Now, I don't want to sound too boastful. But as a lifelong Cleveland sports fan, I have a lot of experience. Plus, for seven years, I covered the perpetually losing Los Angeles Clippers, who made the playoffs just one time during that span.
So I've put a lot of time and effort into losing, and maybe that's why I like golf so much. It is a game that will humble anyone, and I feel we all need that sometimes.
But thinking about so many friends who have gone through rocky times, I realize that losing might be connected to God and/or Buddhism or something deeper. It probably shouldn't even be called "losing."
Suffering is a part of life, and we all likely have suffered or will be suffering before we know it. And that's what life is. Suffering. Joy. Winning. Losing. Birth. Death. Rebirth. It's all connected.
I used to love the phrase: "That what does not grow is dead."

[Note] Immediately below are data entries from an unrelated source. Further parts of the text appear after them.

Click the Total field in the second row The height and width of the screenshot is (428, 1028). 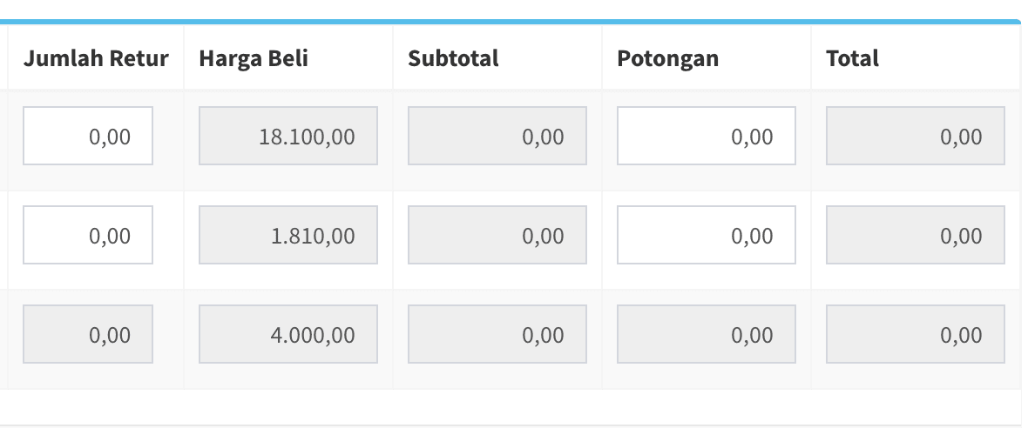coord(916,235)
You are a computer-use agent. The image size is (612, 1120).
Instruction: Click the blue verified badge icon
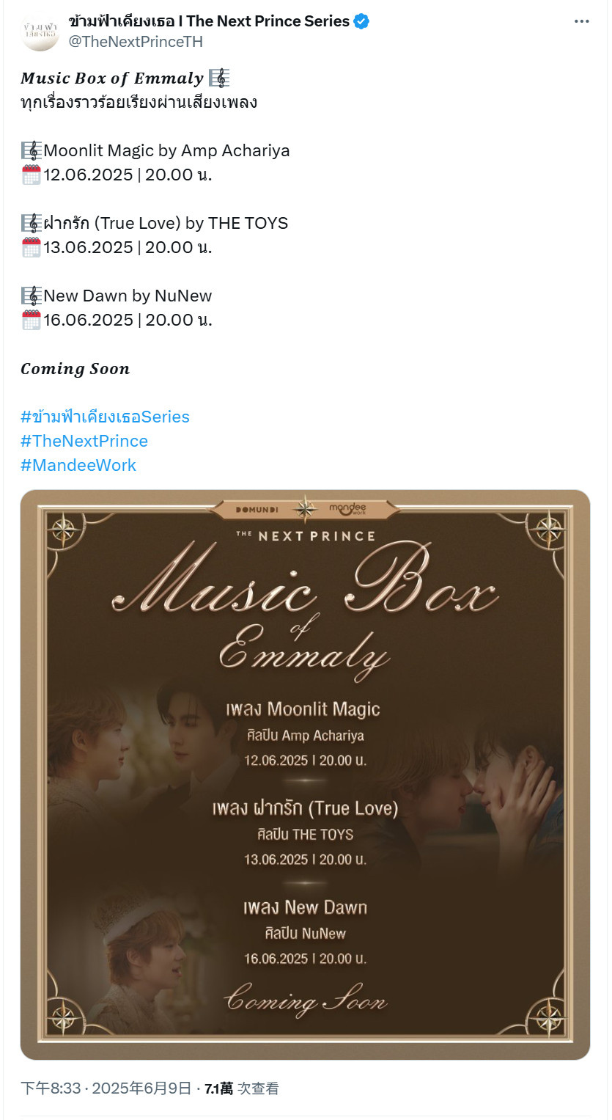point(361,22)
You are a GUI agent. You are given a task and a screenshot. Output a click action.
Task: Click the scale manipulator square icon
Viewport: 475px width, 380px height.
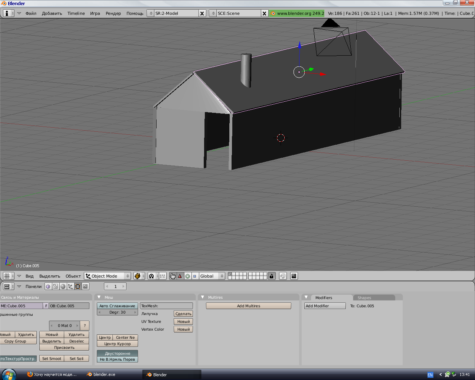click(194, 276)
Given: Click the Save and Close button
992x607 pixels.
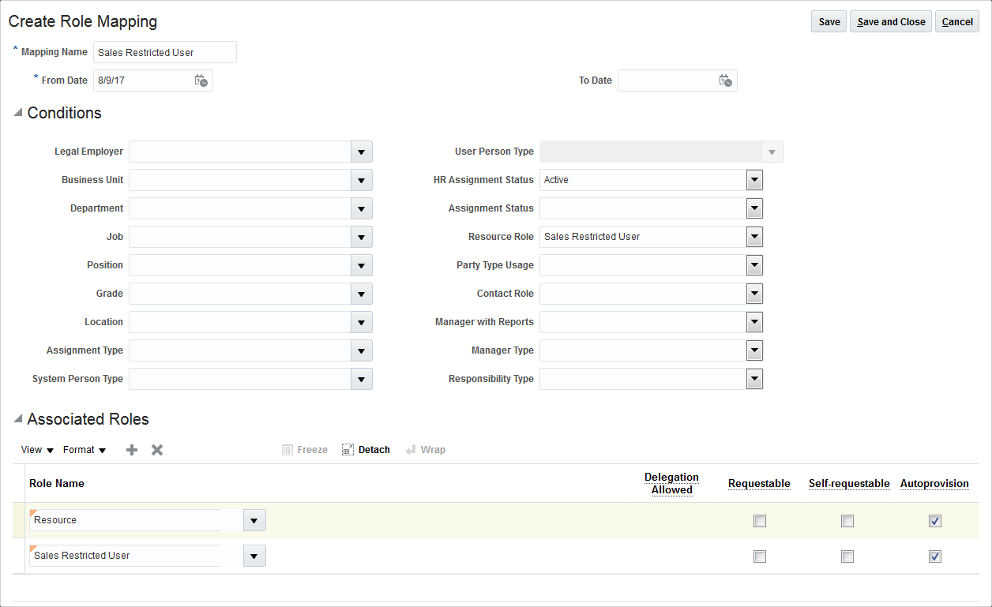Looking at the screenshot, I should click(x=891, y=22).
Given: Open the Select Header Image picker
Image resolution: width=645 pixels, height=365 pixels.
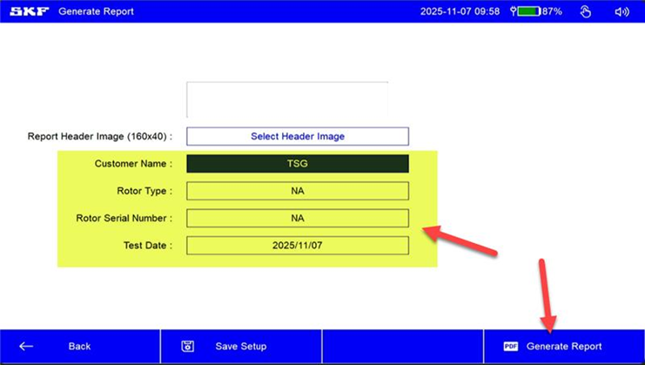Looking at the screenshot, I should 297,136.

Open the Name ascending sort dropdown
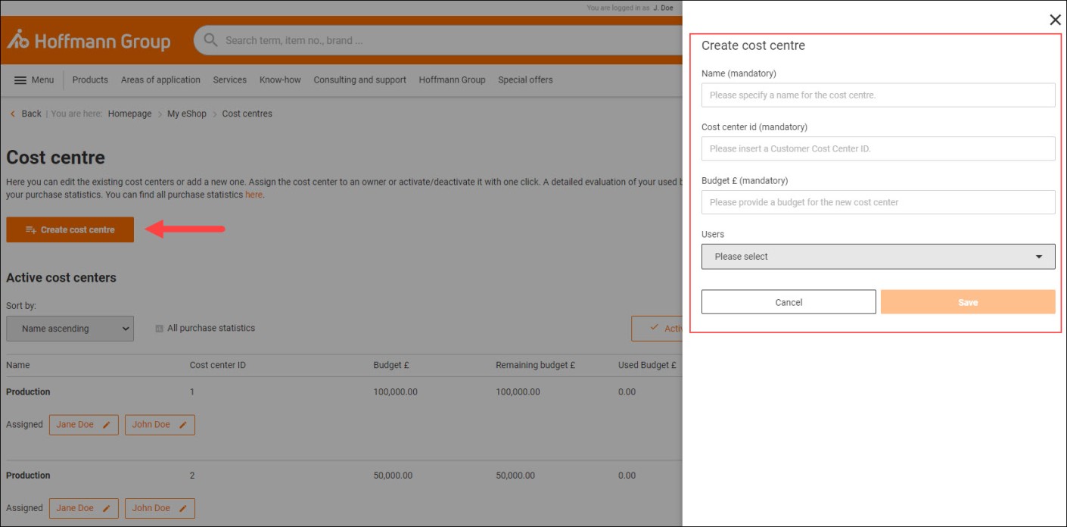(70, 329)
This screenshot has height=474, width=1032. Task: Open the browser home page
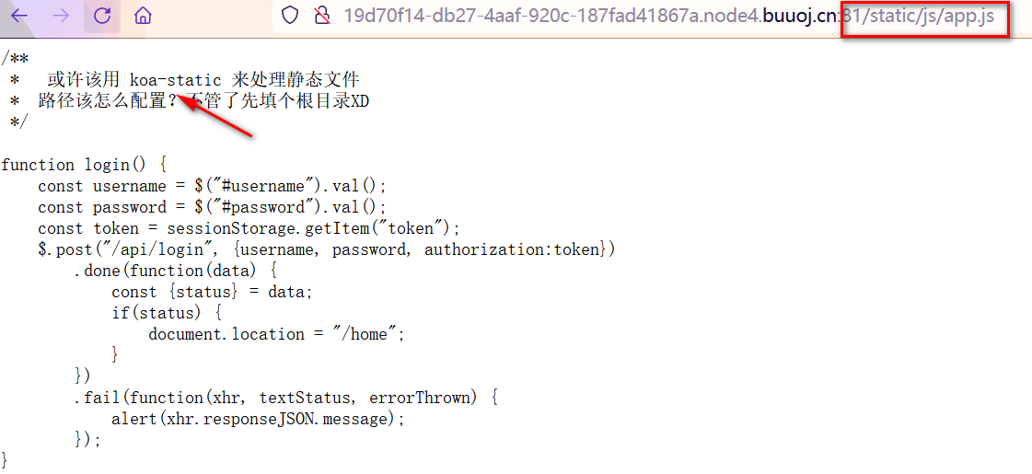click(x=142, y=16)
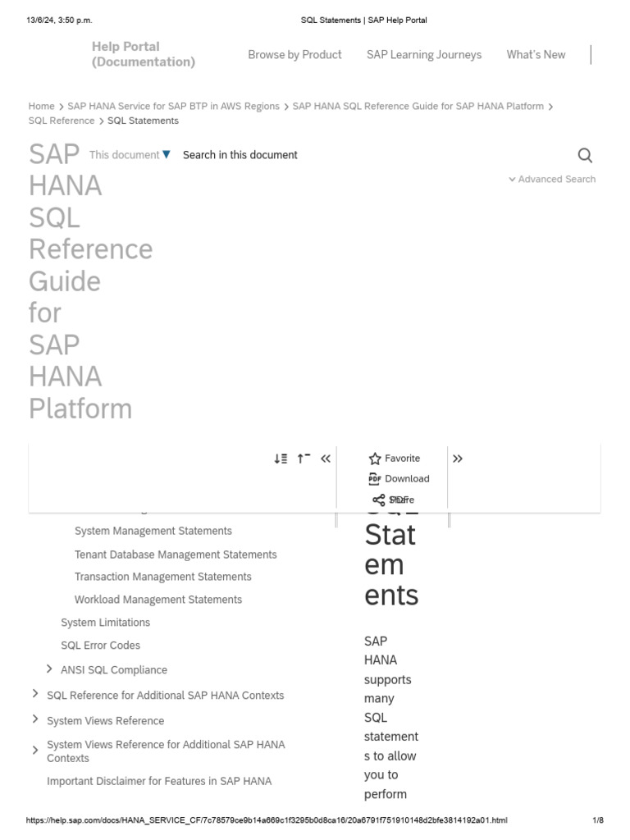The width and height of the screenshot is (630, 840).
Task: Click the expand all tree icon
Action: [x=281, y=459]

I still like it, but as I age, I see the phrase differently. I'm realizing that true victories involve some sort of loss. It's kinda like we grow into a stronger or more mature person, but we have to leave our old selves behind. Perhaps a loss always is connected with true growth.
How much change, or growth, do we really want?
I often laugh when I hear something like, "Oh my God! You're not going to believe this movie. It's incredible. It will change your life!"
Uh, wait, a second. Do I really want my life to change? I actually like it as is. Why do we assume our lives need changing?